ALEJANDRO LUQUE | Hace ya unos 15 años que el nombre de un escritor italiano, Sandro Veronesi, se nos quedó grabado a muchos gracias a una novela deslumbrante titulada Caos calmo, bendecida con el premio Strega. De ella se hizo una película protagonizada por Nanni Moretti que también tuvo su recorrido, si bien la impresión de la obra original resultó mucho más fuerte, y nos permitió vaticinar una espléndida madurez a aquel autor ya metido en la cuarentena.

Aunque en Italia habían ido apareciendo otros títulos, en nuestro país no volvimos a saber de Veronesi hasta la edición de Profecía, que recuerdo haber leído con muchas ganas, pero de la que no consigo retener ni siquiera el argumento, lo cual no suele ser una buena señal. El año pasado nos reencontramos con él gracias a un breve pamplhet, Salvar vidas en el Mediterráneo, hasta que supimos que había vuelto a ganar el premio Strega con una nueva obra, El colibrí.

Permítanme empezar por el final: no puedo decir que haya podido reencontrarme con la euforia que me produjo Caos calmo, pero sí que caí bajo una suerte de encantamiento que he aprendido a reconocer con el tiempo, y que me invita a desconfiar por sistema. Es una sensación que me sucede a menudo con ciertas películas: salgo del cine con una especie de ebriedad que me permite hablar durante horas de la maravilla que he visto, pero conforme avanza la noche voy descubriendo, a toro pasado, los trucos del prestidigitador, y es posible que a la mañana siguiente apenas quede rastro de la magia.

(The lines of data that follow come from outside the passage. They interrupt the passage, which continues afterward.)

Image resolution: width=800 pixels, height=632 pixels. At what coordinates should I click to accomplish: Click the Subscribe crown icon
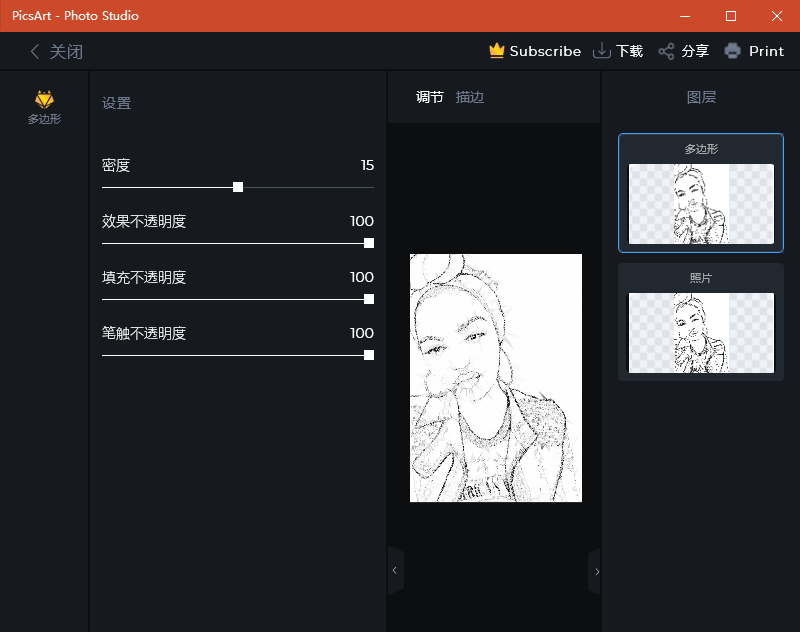point(497,51)
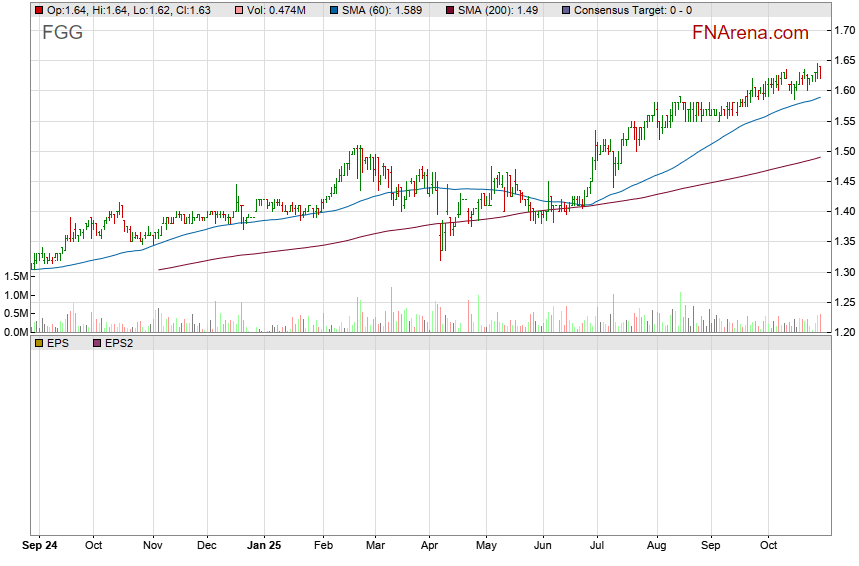Select the Jan 25 date axis label
This screenshot has height=566, width=859.
click(265, 546)
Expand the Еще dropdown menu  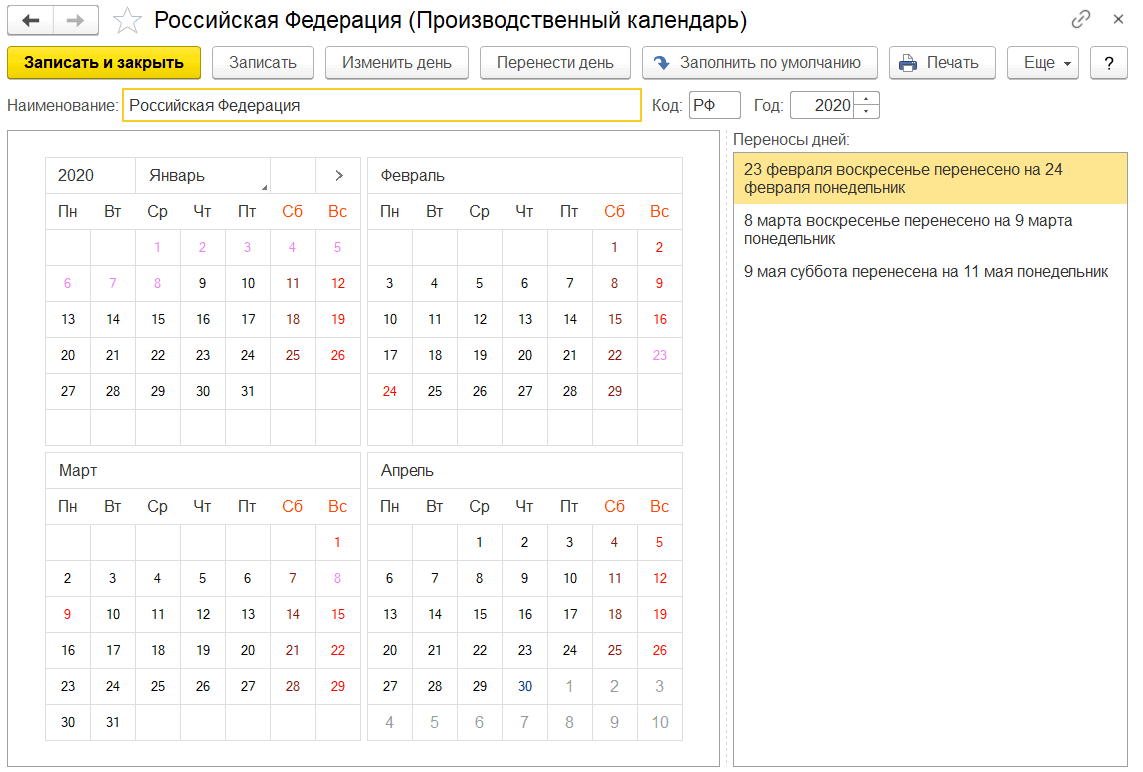(1047, 62)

Esto ocurre, sobre todo, con obras que albergan un fuerte componente sentimental, que van directas a la entretela, cuando en realidad lo que les pido es que pasen, antes o después, por el cerebro. Que me toquen, sí, pero que también activen algún mecanismo transformador que no se agote en la simple emoción. Cuento todo esto porque, pasada una semana de la lectura de El colibrí, sigo sin estar seguro de poder distinguir hasta dónde Veronesi se sirve del truco y dónde hace magia de verdad. Lo más honesto que puedo hacer es exponer esta duda…. confiando –lo reconozco– en decantarme por alguna opción antes de concluir esta reseña.

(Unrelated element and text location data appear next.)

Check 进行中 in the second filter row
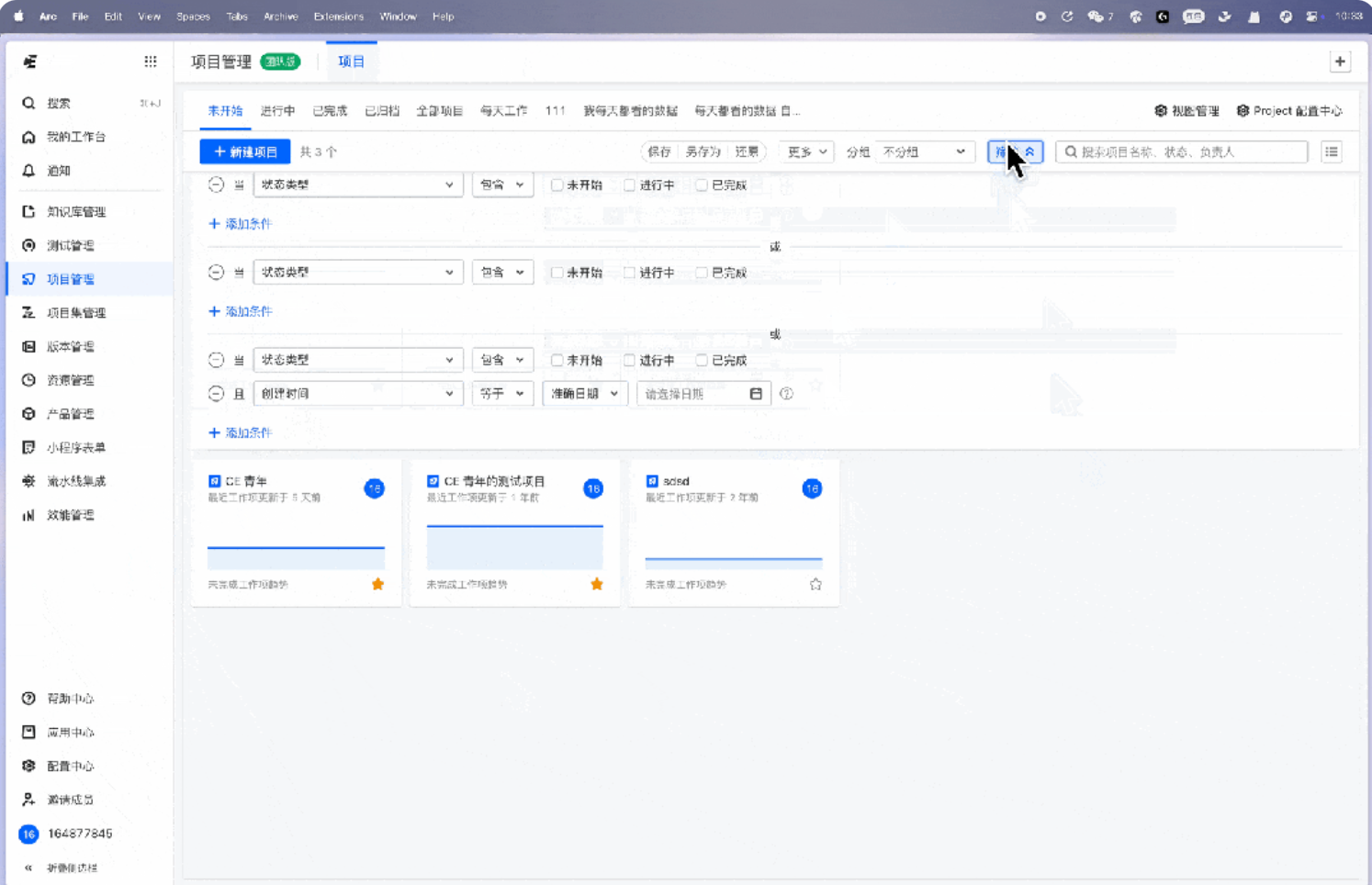Image resolution: width=1372 pixels, height=885 pixels. click(630, 273)
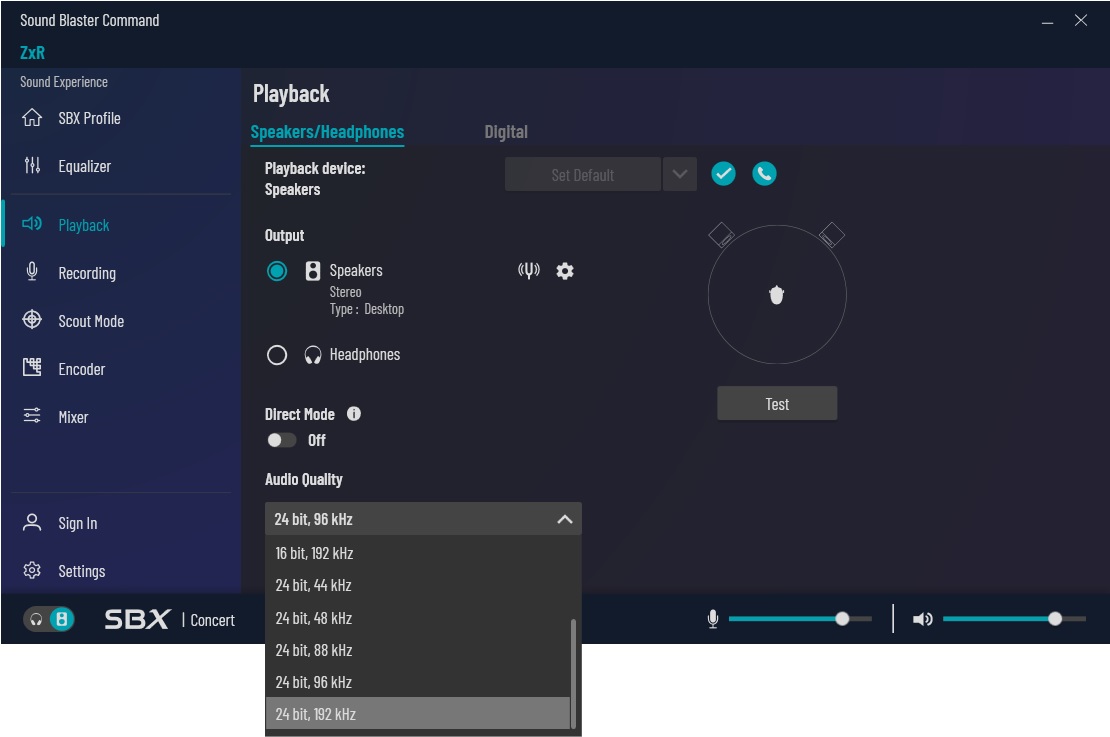The width and height of the screenshot is (1110, 737).
Task: Switch to the Digital tab
Action: [506, 132]
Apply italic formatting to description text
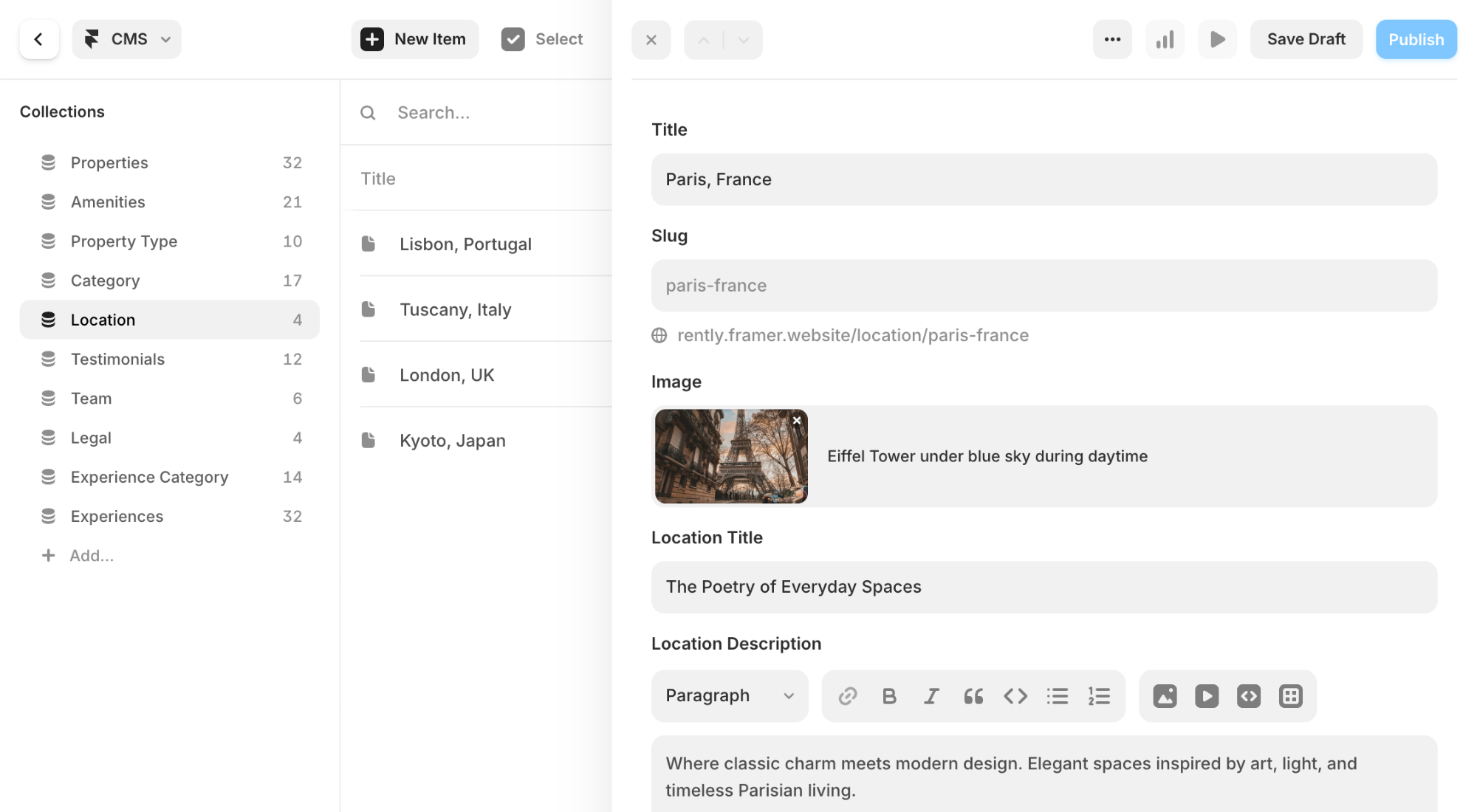The width and height of the screenshot is (1477, 812). (x=931, y=696)
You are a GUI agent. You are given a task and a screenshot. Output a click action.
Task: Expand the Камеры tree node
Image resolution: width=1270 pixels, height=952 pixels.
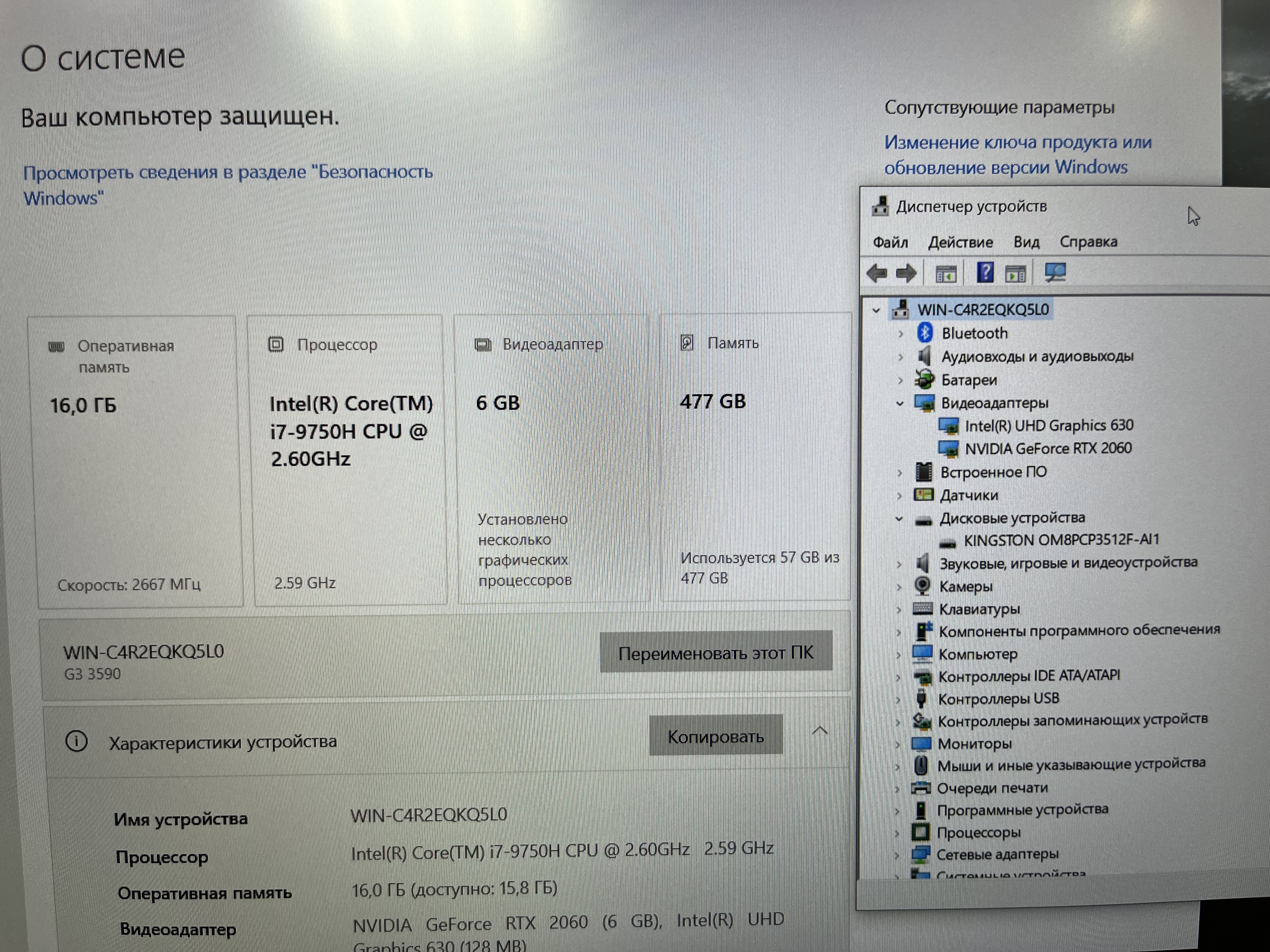(x=899, y=587)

Hablemos, pues, del protagonista de la obra, Marco Carrera, apodado El Colibrí en su niñez por haber visto retrasado su desarrollo. Mote que mantiene a pulso en su madurez, pues toda su vida es un aleteo constante para mantener el equilibrio, como tienen por costumbre hacer estos pajaritos. Nada que no intentemos hacer, por otra parte, todos los seres humanos, solo que en el caso de Carrera los vendavales que le salen al paso son pruebas particularmente exigentes, desde las atenciones que debe prestar a sus padres enfermos al distanciamiento con su hermano, pasando por un matrimonio fallido o el hecho de hacerse cargo también de su hija, primero, y de su nieta después.

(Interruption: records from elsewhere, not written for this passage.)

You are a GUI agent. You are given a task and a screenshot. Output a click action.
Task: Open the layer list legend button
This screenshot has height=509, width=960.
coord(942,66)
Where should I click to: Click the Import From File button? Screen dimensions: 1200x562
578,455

Así, estamos ante una novela que encaja en el tiempo en que la institución familiar ha dejado de ser lo que era, donde los esquemas clásicos han quedado obsoletos, aunque el mapa de los afectos siga trazándose sobre sus viejas huellas. Carrera, hijo, hermano, marido, padre y más tarde abuelo, también representa la endeblez de esa estructura a la que, en cambio, se resiste a renunciar.      

Primeros motivos para levantar la ceja: Carrera es un personaje que te enternece de principio a fin. Demasiado lindo, por así decirlo, con muy poco o ningún sombreado. Esto puede provocar un efecto contrario al deseado, porque esa figura en vilo entre dos estereotipos –el de la víctima y el del héroe– necesita mucha sangre y un buen montón de rayos en noche de tormenta para echar a andar por su cuenta.   

Y segundo levantamiento de ceja: el hecho de que el castigo de la suerte o del destino a un personaje tenga siempre algo de purificación de raíz judeocristiana, automáticamente, me pone en guardia. Y más si, como es el caso, el autor se cuida de recrearse demasiado en las tragedias mayores y menores, aunque me sucede también con los más sádicos, léanse las películas de Lars Von Trier.

Pero lo cierto es que la novela va, funciona, te envuelve. Buena parte de ello se debe al hecho de que Veronesi renuncia a cualquier tipo de linealidad, tanto estilística como temporal. La narración salta en el tiempo a capricho, cada uno de los capítulos viene desarrollado de un modo distinto sin que se pierda la coherencia, a menudo trabajándolos a la manera de o deslizando homenajes escondidos entre líneas, por si algún lector quiere sacar nota.

Ello da la sensación de discurrir sobre una prosa enormemente viva, impredecible. Y, sin embargo, hay que estar muy despistado para no ver que las piezas se van colocando muy a propósito, y que se van limando para que, llegado el caso, encajen todas a la perfección. Demasiado a la perfección, podríamos decir, por más que el autor se aplique en servirnos giros sorprendentes. Es más, por momentos el texto da la impresión de estar más vivo que los personajes, lo cual no deja de ser otro problema.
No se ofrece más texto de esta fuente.